The request: Please pick out every line below that contains the word "screenshot" and copy each one in full.

Extracted data:
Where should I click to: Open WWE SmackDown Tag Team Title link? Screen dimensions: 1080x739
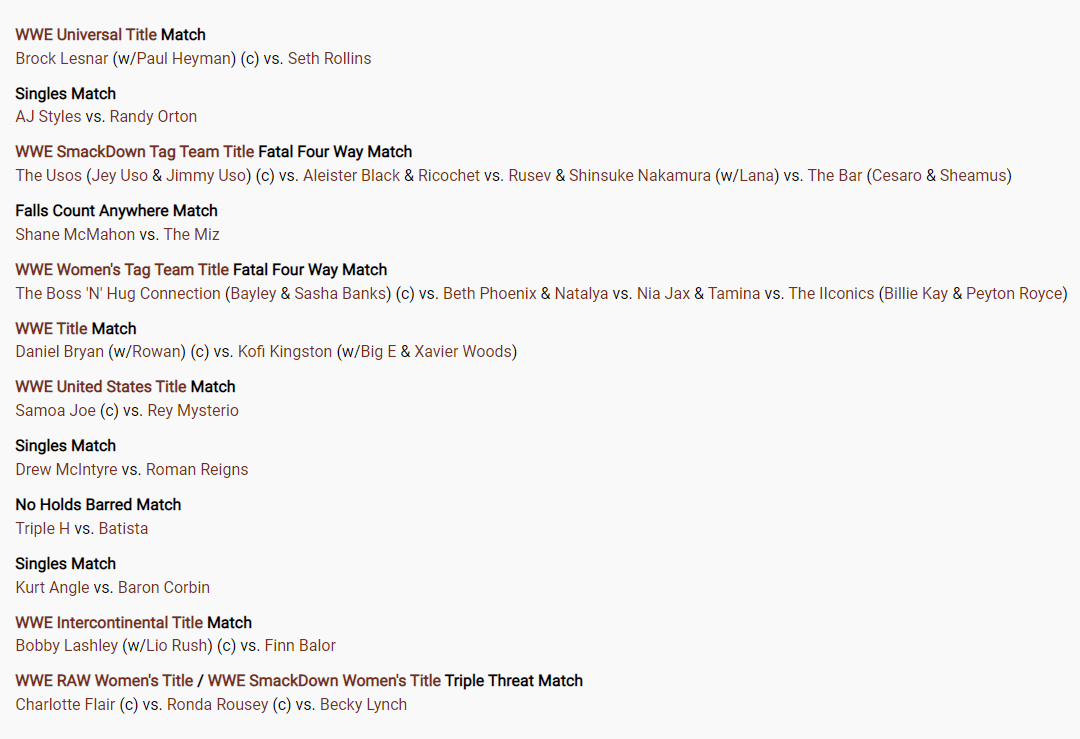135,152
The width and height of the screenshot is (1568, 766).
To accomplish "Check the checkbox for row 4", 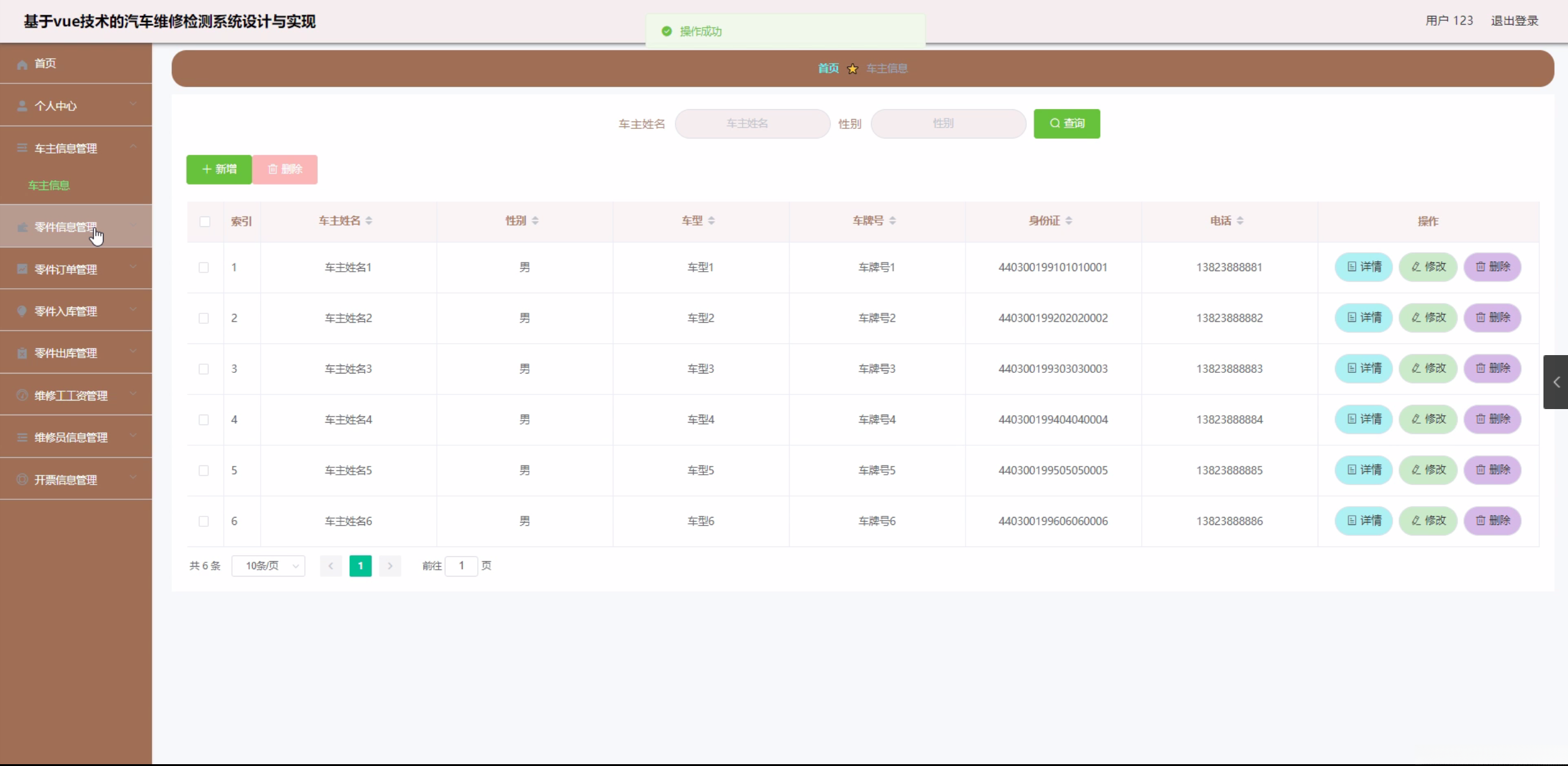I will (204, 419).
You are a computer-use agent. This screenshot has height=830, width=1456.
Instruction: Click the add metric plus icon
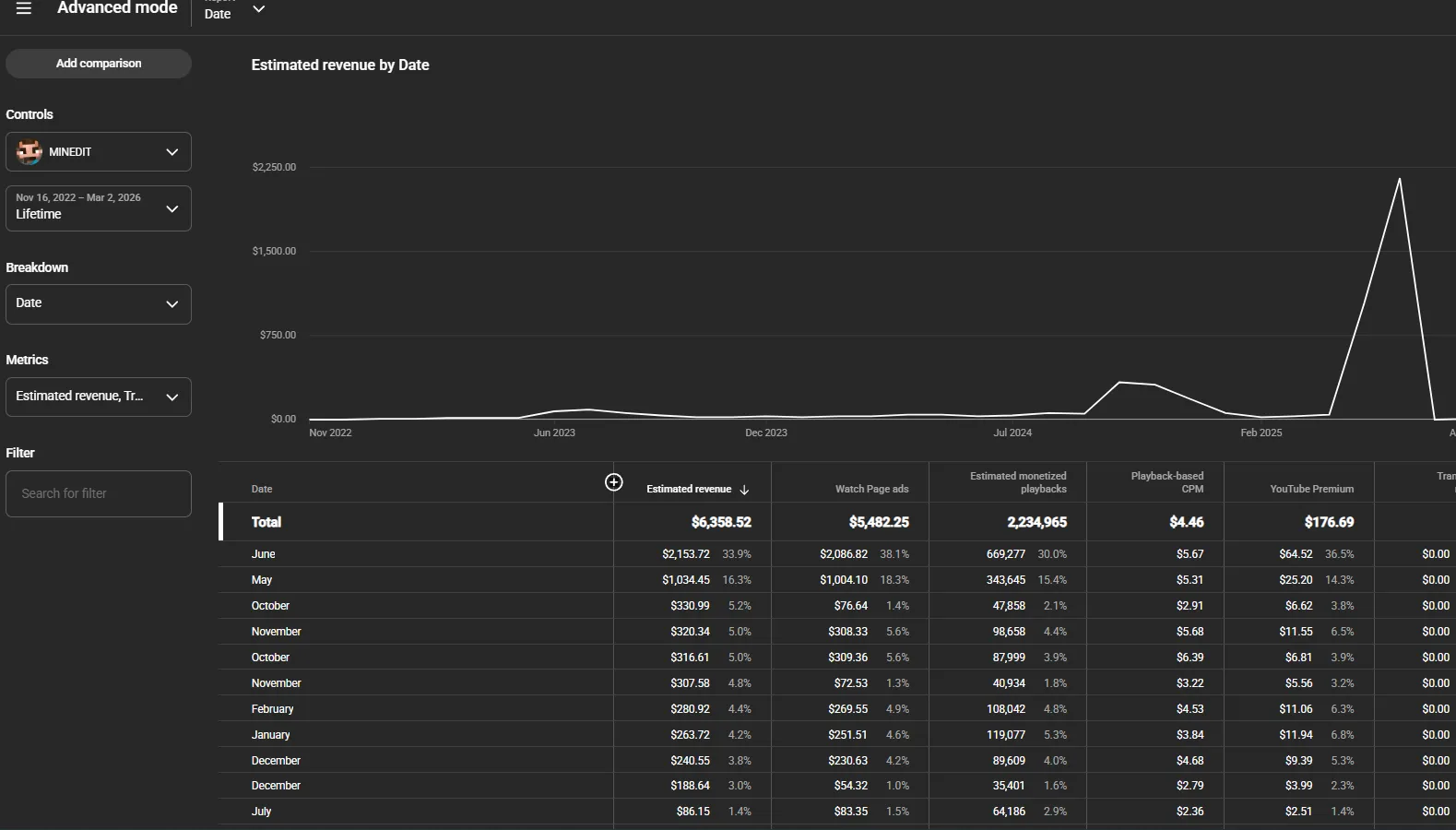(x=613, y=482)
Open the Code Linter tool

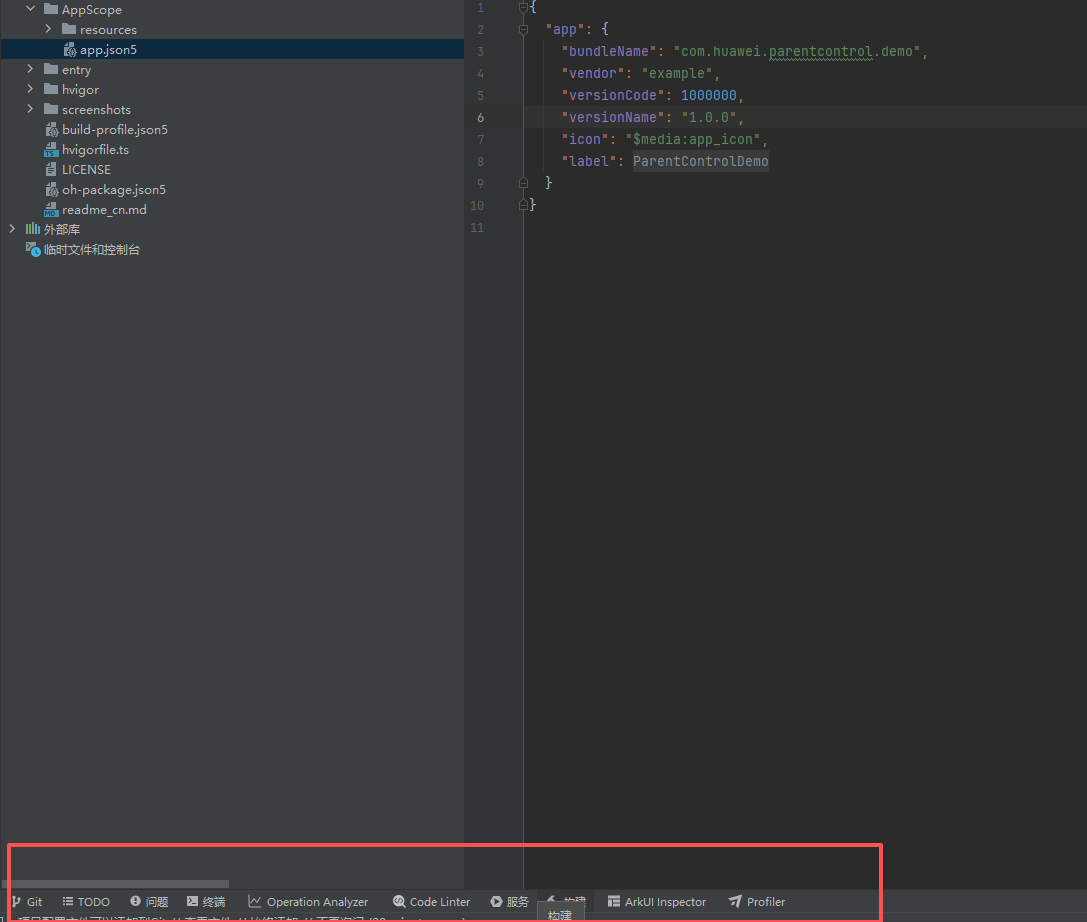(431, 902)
--
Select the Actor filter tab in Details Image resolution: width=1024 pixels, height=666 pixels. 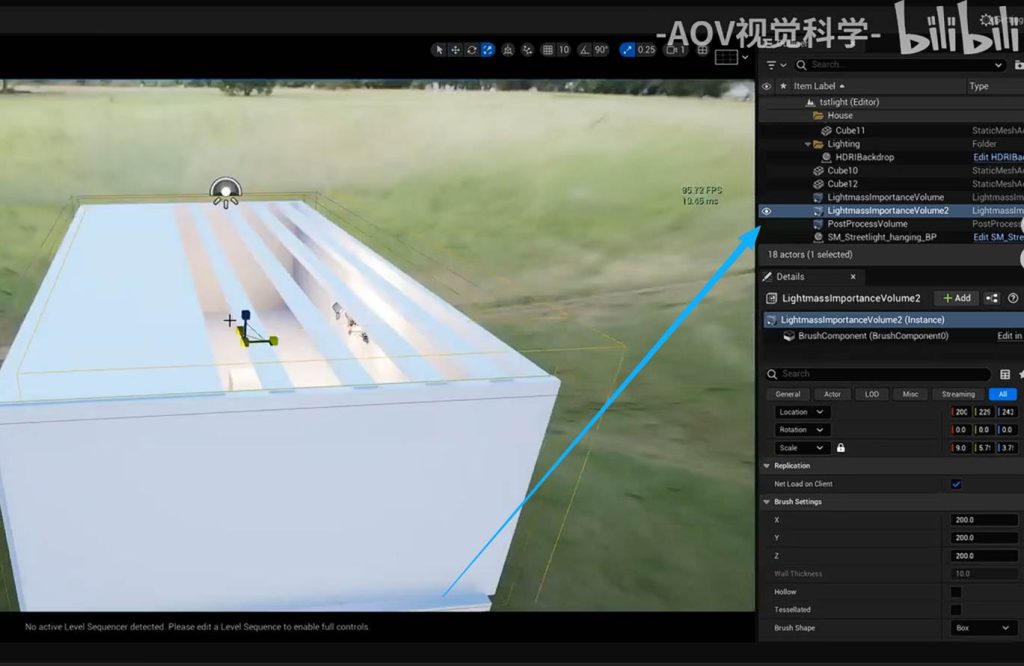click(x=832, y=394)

Answer to this exercise:
The width and height of the screenshot is (1568, 766).
You are a computer-use agent. This screenshot has height=830, width=1456.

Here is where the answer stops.